For more information, see API IO Descriptors.

Synchronous and asynchronous APIs#

APIs in a BentoML Service can be defined as either synchronous functions or asynchronous coroutines in Python. For synchronous logic, BentoML creates a pool of workers of optimal size to handle the execution. Synchronous APIs are straightforward and suitable for most of the model serving scenarios. Here’s an example of a synchronous API:

@svc.api(input=NumpyNdarray(), output=NumpyNdarray())
def predict(input_array: np.ndarray) -> np.ndarray:
    result = runner.run(input_array)
    return result

However, for scenarios where you want to maximize performance and throughput, synchronous APIs may not suffice. Asynchronous APIs are ideal when the processing logic is IO-bound or invokes multiple Runners simultaneously. The following asynchronous API example calls a remote feature store asynchronously, invokes two Runners simultaneously, and returns a combined result.

import aiohttp
import asyncio

# Load two Runners for two different versions of the ScikitLearn
# Iris classifier models saved before
runner1 = bentoml.sklearn.get("iris_clf:yftvuwkbbbi6zc").to_runner()
runner2 = bentoml.sklearn.get("iris_clf:edq3adsfhzi6zg").to_runner()

@svc.api(input=NumpyNdarray(), output=NumpyNdarray())
async def predict(input_array: np.ndarray) -> np.ndarray:
    # Call a remote feature store to pre-process the request
    async with aiohttp.ClientSession() as session:
        async with session.get('https://features/get', params=input_array[0]) as resp:
            features = get_features(await resp.text())
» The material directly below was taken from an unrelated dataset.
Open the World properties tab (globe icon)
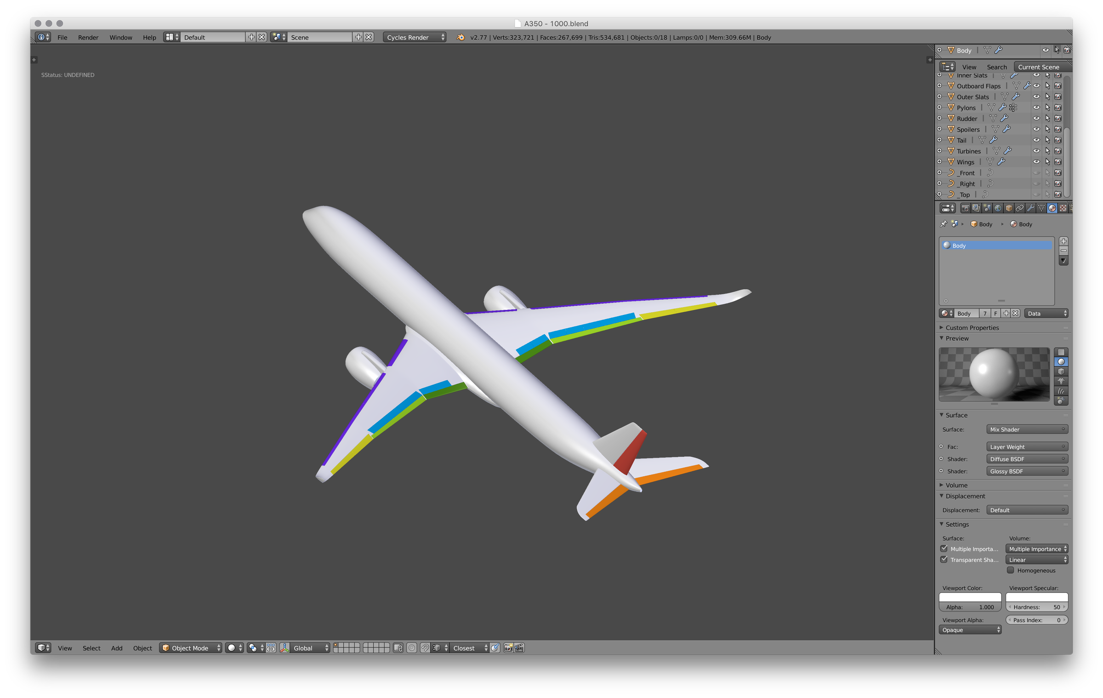The width and height of the screenshot is (1103, 698). tap(997, 208)
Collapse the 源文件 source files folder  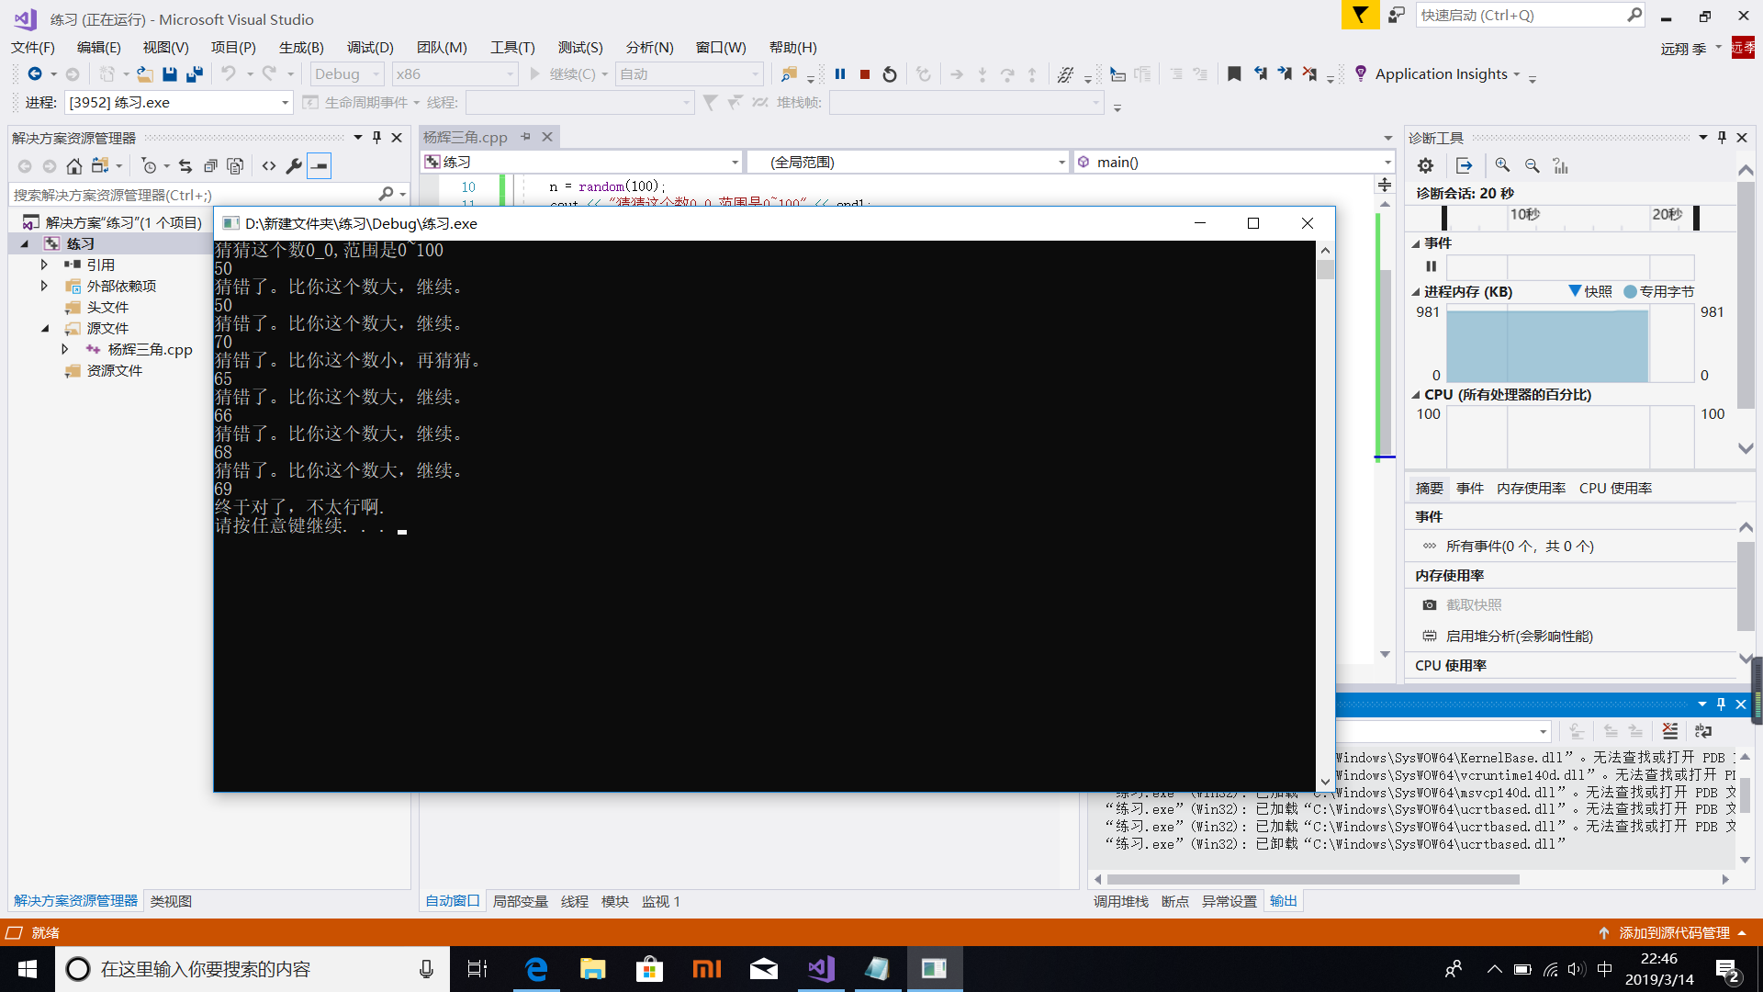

    # Invoke both model Runners simultaneously
    results = await asyncio.gather(
        runner1.predict.async_run(input_array, features),
        runner2.predict.async_run(input_array, features),
    )
    return combine_results(results)

The asynchronous API implementation is more efficient because when an asynchronous method is invoked, the event loop becomes available to serve other requests as the current request awaits method results. In addition, BentoML automatically configures the ideal amount of parallelism based on the available number of CPU cores. This eliminates the need for further event loop configuration in common use cases.

Tip

Blocking logic such as communicating with an API or database without the await keyword will stall the event loop and prevent it from completing other IO tasks. If you must use a library that does not support asynchronous IO with await, you should use the synchronous API instead. If you are not sure, also use the synchronous API to prevent unexpected errors.